Decreased frequencies of nTregs during vaccination. (A) Absolute number of CD4+CD25highCD127low/negativeFoxP3+ CD39+ Tregs per µL blood measured by flow cytometry before and after vaccination for each patient (n = 12). The median is indicated. p = 0.034; Wilcoxon signed-rank test. (B) The nTregs were quantified with a real-time PCR-based methylation assay with methylation- and demethylation-specific primers. The y axis shows the percent of nTregs, and the x axis shows three different time points of the study protocol. Post-2 is the same time point as the postvaccination time point in (A). The decrease of nTregs is statistically significant with p < 0.05 (Wilcoxon signed rank test).

Figure 3

Reciprocal correlation between vaccine-induced immune response and Treg numbers. (A) Total number of spots before and after vaccination for each patient (IFN-γ ELISPOT). (B) Absolute number of CD4+CD25highCD127low/−Foxp3+CD39+ Tregs before and after vaccination for each patient (flow cytometry). (C) Fold-change of T-cell response (total spot number) versus fold-change of Treg number (absolute number of CD4+CD25highCD127low/−Foxp3+CD39+ Tregs). p = 0.243; correlation coefficient r = −0.365, Spearman rank correlation.

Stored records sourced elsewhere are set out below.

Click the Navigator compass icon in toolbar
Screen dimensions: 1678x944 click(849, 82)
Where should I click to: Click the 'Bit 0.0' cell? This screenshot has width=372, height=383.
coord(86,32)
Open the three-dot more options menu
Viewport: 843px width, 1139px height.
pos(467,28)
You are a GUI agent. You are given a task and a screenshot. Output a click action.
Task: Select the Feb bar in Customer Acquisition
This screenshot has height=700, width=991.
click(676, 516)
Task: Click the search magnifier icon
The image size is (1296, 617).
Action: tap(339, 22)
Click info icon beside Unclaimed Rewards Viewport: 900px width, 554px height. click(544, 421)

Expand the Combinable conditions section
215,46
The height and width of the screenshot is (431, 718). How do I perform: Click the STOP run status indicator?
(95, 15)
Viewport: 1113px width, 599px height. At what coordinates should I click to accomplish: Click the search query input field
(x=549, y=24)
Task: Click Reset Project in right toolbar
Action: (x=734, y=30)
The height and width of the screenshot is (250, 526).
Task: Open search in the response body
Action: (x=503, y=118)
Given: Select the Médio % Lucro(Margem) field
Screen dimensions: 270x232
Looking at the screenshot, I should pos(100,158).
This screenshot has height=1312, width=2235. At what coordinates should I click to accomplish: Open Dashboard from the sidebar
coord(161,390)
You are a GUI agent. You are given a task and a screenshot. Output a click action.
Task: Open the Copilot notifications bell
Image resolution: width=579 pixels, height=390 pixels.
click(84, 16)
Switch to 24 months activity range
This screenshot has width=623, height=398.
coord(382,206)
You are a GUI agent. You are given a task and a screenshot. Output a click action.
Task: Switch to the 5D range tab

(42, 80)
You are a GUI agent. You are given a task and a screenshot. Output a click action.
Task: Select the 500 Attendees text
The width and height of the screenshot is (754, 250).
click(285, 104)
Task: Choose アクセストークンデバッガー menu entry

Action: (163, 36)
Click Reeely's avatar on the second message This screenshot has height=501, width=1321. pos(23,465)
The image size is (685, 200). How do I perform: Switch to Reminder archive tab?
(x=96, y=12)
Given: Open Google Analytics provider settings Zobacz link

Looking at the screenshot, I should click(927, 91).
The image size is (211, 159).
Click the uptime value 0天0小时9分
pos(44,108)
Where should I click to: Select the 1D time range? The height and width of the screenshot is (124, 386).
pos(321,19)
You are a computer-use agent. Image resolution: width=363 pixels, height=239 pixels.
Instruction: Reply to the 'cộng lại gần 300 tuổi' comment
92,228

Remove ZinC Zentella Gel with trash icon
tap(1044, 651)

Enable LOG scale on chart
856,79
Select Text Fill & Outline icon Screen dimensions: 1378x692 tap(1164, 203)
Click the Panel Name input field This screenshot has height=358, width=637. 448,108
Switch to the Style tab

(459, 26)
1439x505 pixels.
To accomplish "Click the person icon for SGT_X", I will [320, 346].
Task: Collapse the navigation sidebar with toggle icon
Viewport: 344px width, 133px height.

Patients with Fewer MDSCs Trended to Longer Survival

MDSCs represent a second cell population with suppressive function, which was also described in RCC patients (15). These cells were immunophenotyped by using antibodies specific for CD3, CD19, CD14, CD15, CD11b, CD33, HLA-DR and CD124. Supplementary Figure S5 shows the gating strategy for different MDSC cell subpopulations for patient MR-15, as a representative example. Five subpopulations were detected in RCC patients and healthy donors: MDSC1 (CD14+ CD124+), MDSC2 (CD15+ CD124+), MDSC3 (Lin HLA-DR, CD33+, SSChigh), MDSC4 (SSCim CD14+ HLA-DR) and MDSC5 (CD14 CD15+ CD11b+). Results for all patients are given in Supplementary Table S4. Slightly increased frequencies of MDSC4 and MDSC5 were observed in 58% of patients compared with healthy donors. Significant increases or decreases in any of the five MDSC sub-populations were not observed before and after vaccination, even when calculated for absolute numbers. However, there was a trend for better immune responses in patients with lower frequencies of MDSC4 and MDSC5. Figure 4 indicates a slightly higher survival probability for patients with lower frequencies of MDSC4 (p = 0.091), although these differences did not reach significance because of the small number of patients.
Figure 4

Survival probability of patients with high versus low frequencies of MDSC4. Survival probability of the patients (n = 12) with MDSC4 in %/lymphocytes < median (solid line) and MDSC4 in %/lymphocytes > median (dashed line). Median = 12.13%; p = 0.091; log-rank test.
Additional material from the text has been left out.